• _Problem statement_
Going through the material underneath, give only the number of lines that contain "computer".

<<<<

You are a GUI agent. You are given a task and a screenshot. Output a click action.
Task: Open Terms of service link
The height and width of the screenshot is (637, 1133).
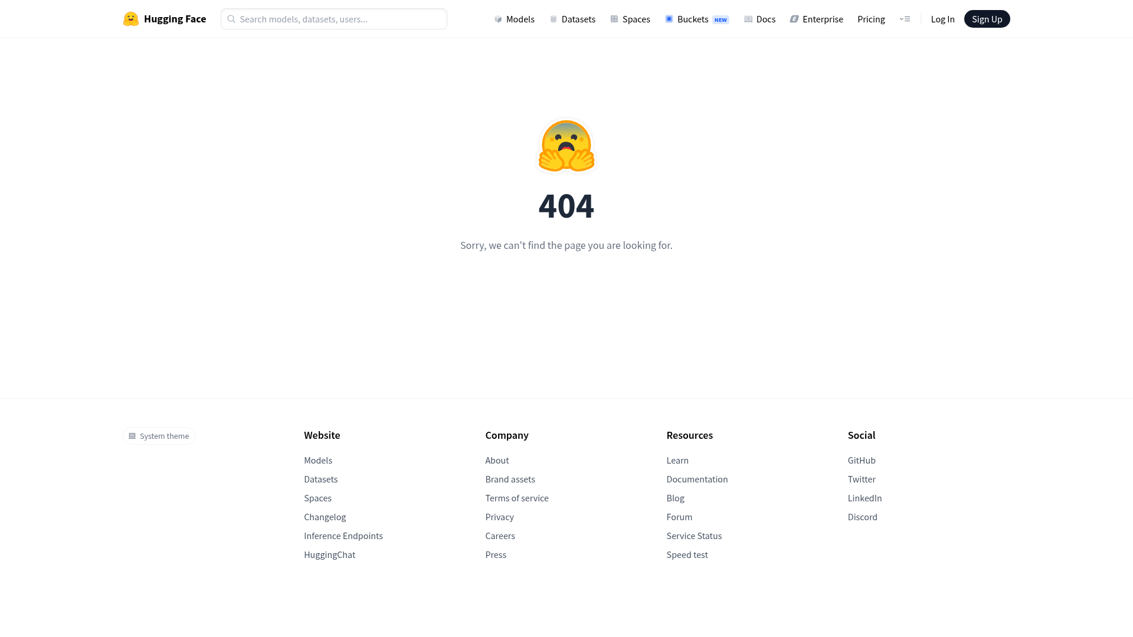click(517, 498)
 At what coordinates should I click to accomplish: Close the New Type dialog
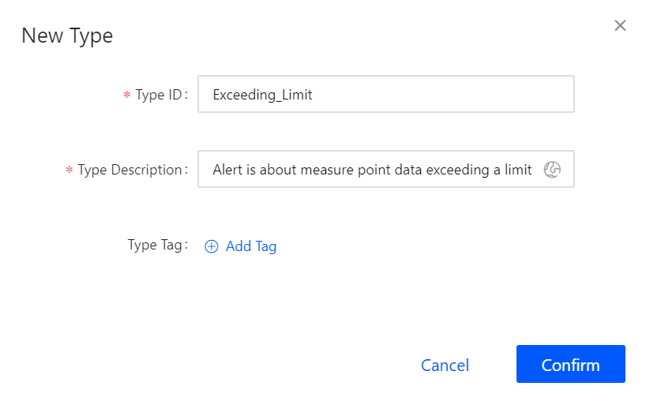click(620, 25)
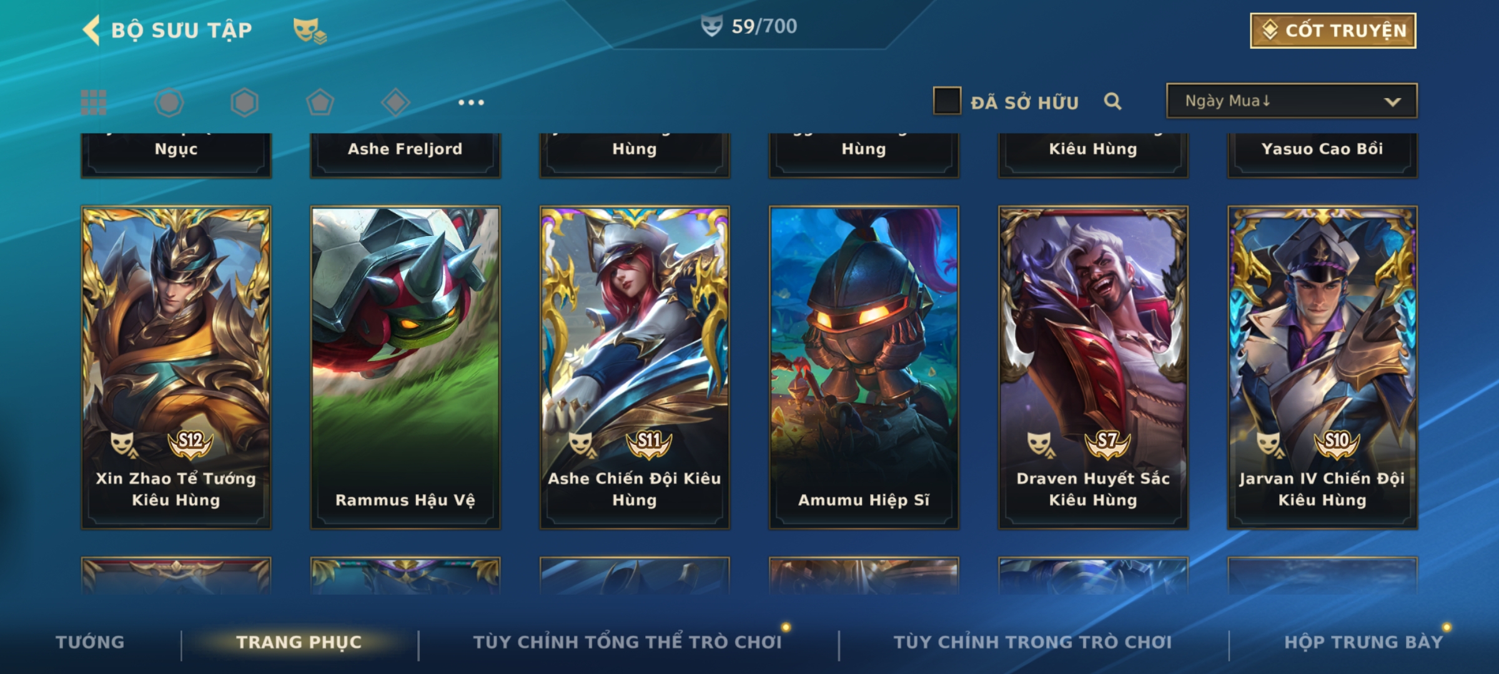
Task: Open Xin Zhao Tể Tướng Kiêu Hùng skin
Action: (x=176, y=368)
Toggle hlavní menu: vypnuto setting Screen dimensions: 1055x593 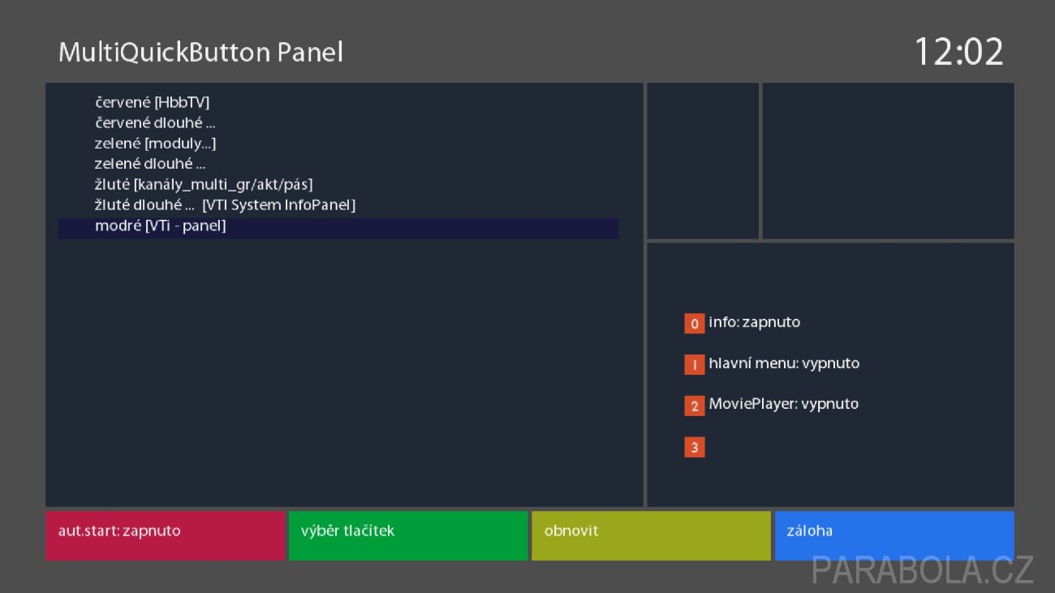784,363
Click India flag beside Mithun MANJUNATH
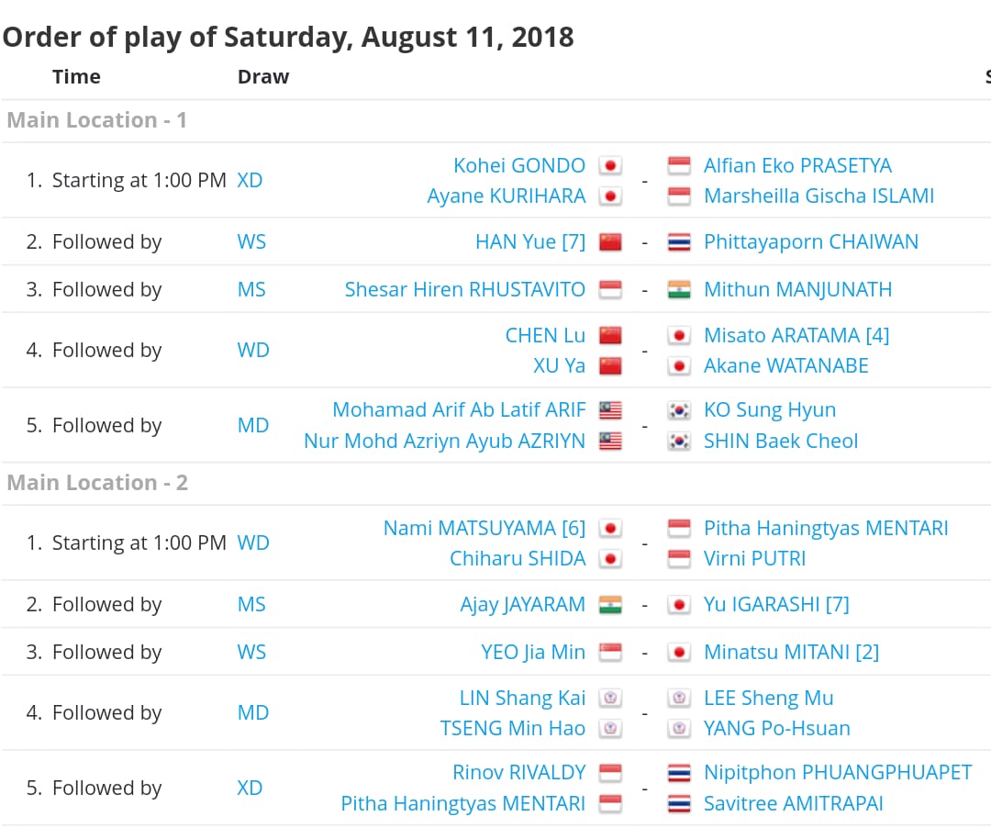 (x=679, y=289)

>>>>
<<<<

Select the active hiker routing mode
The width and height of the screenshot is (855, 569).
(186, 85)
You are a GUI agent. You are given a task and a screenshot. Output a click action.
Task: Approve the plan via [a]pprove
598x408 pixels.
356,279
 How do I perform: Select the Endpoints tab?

>>>>
<<<<

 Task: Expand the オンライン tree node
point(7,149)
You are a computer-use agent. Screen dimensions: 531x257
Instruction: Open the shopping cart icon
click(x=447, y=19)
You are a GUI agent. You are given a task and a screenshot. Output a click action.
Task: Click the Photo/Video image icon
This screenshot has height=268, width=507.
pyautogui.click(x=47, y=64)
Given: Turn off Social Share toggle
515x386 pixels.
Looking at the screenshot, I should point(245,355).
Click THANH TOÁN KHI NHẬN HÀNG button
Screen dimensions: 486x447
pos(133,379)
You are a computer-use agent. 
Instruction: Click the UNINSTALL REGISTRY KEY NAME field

>>>>

• _Task result_
2